05 2010
Eine Immobilienfinanzierung vorausschauend planen
Über eine Immobilienfinanzierung holen sich viele deutsche Hausbauer Geld, um ihr Vorhaben in die Tat umzusetzen. Die Grundschuld ist ein Mittel der Banken, um die Sicherheit der Rückzahlung zu garantieren
Wer sich heute ein Haus kauft, der muss oftmals über genügend Eigenkapital verfügen sonst gibt die Bank kein Darlehen. Viele Banken prüfen ihre potenziellen Kunden über ein so genanntes Rating oder eine Bonitätsprüfung. Dabei werden alle Daten, die über den vermeintlichen Kreditnehmer gespeichert sind, verlgleichen und ausgewertet. Anhand dieser Werte, entscheiden die Banken, ob und in welcher Form sie eine Immobilienfinanzierung genehmigen.
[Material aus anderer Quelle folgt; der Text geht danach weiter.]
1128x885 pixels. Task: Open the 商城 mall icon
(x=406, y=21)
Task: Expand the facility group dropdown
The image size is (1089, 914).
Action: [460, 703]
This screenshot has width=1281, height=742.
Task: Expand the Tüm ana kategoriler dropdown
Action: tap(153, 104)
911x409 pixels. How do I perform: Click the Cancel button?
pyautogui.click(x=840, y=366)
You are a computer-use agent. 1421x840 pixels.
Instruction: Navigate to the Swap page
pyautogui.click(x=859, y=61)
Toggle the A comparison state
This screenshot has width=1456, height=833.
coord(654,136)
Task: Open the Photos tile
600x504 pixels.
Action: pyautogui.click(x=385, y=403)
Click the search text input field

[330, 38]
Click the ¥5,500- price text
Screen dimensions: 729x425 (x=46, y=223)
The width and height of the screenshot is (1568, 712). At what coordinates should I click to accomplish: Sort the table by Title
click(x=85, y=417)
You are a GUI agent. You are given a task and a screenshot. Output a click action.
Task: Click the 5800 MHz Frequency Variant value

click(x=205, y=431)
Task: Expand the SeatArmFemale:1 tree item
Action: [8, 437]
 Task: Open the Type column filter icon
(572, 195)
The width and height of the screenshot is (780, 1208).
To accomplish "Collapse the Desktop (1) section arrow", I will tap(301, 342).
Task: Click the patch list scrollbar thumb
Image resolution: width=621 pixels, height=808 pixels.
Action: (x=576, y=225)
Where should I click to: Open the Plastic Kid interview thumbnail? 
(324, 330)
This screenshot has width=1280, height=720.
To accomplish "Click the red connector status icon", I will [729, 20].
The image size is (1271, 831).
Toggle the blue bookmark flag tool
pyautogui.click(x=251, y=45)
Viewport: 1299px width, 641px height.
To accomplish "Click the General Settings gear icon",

Hat ein Kreditnehmer in der Vergangenheit alle seine Rechnungen, Mobilfunkverträge regelmäßig zurückbezahlt, ist er nicht durch Mahnbescheide oder Vollstreckungsbescheid negativ aufgefallen, dann steht einer Finanzierung der Baumaßnahme durch die Bank selten etwas im Weg. Die Immobilienfinanzierung läuft in der Regel so ab, dass eine Bank, meist die Hausbank des Kreditnehmers zunächst genau Angaben zur Immobilie, sprich dem Haus oder Wohnung braucht. Anhand dieser Angaben kann eine Bank ausrechnen, ob sich eine Kreditbewilligung in einer gewünschten Höhe durch die Immobilie absichern lässt. Das ist eine der wichtigsten Vorraussetzungen überhaupt. So sollte eine Kredit nie höher sein, als die Immobilie wert ist. Denn sollte der Kreditnehmer nicht mehr in der Lage sein, die Immobilienfinanzierung regelmäßig zurück zu bezahlen, dann hat die Bank so eine Sicherheit, dass sie ihr Geld im schlimmsten Fall durch eine Zwangsversteigerung wieder sieht. Doch so weit kommt es in der Regel nicht.
Ein weiteres Mittel der Banken zur Schuldabsicherung einer Finanzierung ist die Grundschuld. Die Grundschuld gibt in Deutschland die Möglichkeit für Sparkassen und Kreditinstitute, den Kredit abzusichern und das Objekt ggf. zwangszuversteigern. Die Grundschuld wird daher fast immer als zusätzliche Kreditsicherheit von deutschen Banken verwendet. Dabei muss eine Grundschuld nicht zwangsläufig dann eingetragen werden, wenn man einen Kredit direkt beantragt, vielmehr dient sie beim Kauf einer Immobilie dazu, eine spätere Finanzierung frühzeitig abzusichern. Der in der Grundschuld eingetragene Betrag kann auch noch verändert werden. Er darf nie den Wert des Sachgutes überschreiten.